Bacteriën voeren ook (biologisch) oorlog onder elkaar. Sommige soorten scheiden stoffen af die andere bacteriën doden of hinderen bij de groei. In parmaham en echte salami zitten melkzuurbacteriën die het leven onmogelijk maken voor rottingsbacteriën. Opent dat geen perspectieven voor de gezondheidszorg?

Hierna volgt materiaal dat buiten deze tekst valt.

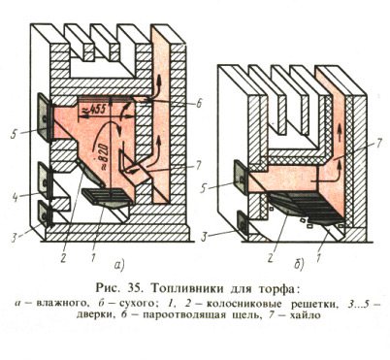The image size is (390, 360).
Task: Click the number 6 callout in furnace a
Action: [x=197, y=100]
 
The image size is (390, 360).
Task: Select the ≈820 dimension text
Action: [x=97, y=147]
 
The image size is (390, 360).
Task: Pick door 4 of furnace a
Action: [x=44, y=178]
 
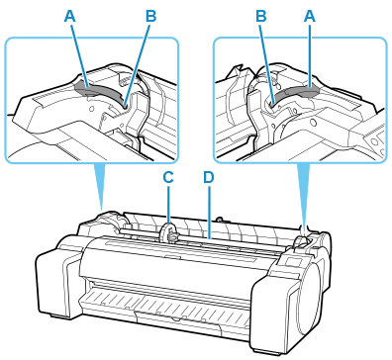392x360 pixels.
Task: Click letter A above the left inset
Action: coord(70,16)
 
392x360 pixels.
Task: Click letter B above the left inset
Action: coord(150,16)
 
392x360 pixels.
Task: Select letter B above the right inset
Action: coord(261,16)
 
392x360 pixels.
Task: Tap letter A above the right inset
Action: coord(310,16)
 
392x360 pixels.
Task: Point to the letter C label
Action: coord(168,177)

Op een technologiebeurs zag ik onlangs een bedrijf dat pakjes bacteriën verkoopt voor de visindustrie. Het levert al jaren schimmels voor de kaas, en startculturen voor de zuivelindustrie en de salami fabrieken. En nu dus ook voor de visverwerking. Listeria monocytogenes is een bijzonder gevreesde bacterie in die industrie. Het ondier veroorzaakt dodelijke infecties en kan ook in ijskasten groeien. Maar verstuif een beetje gekweekt Carnobacterium over de koudgerookte zalm, en de Listeria krijgt geen kans om te groeien. Eenvoudig, onmerkbaar en efficiënt.

Tien jaar geleden werd al voorspeld dat de toekomst van de voedingsindustrie niet lag in sterielere producten en nog méér hygiëne, maar net in het strategisch inzetten van microben tegen gevaarlijke voedingsrisico’s. Niet minder bacteriën, maar net veel meer. Die tijd lijkt nu aangebroken. Smakelijk.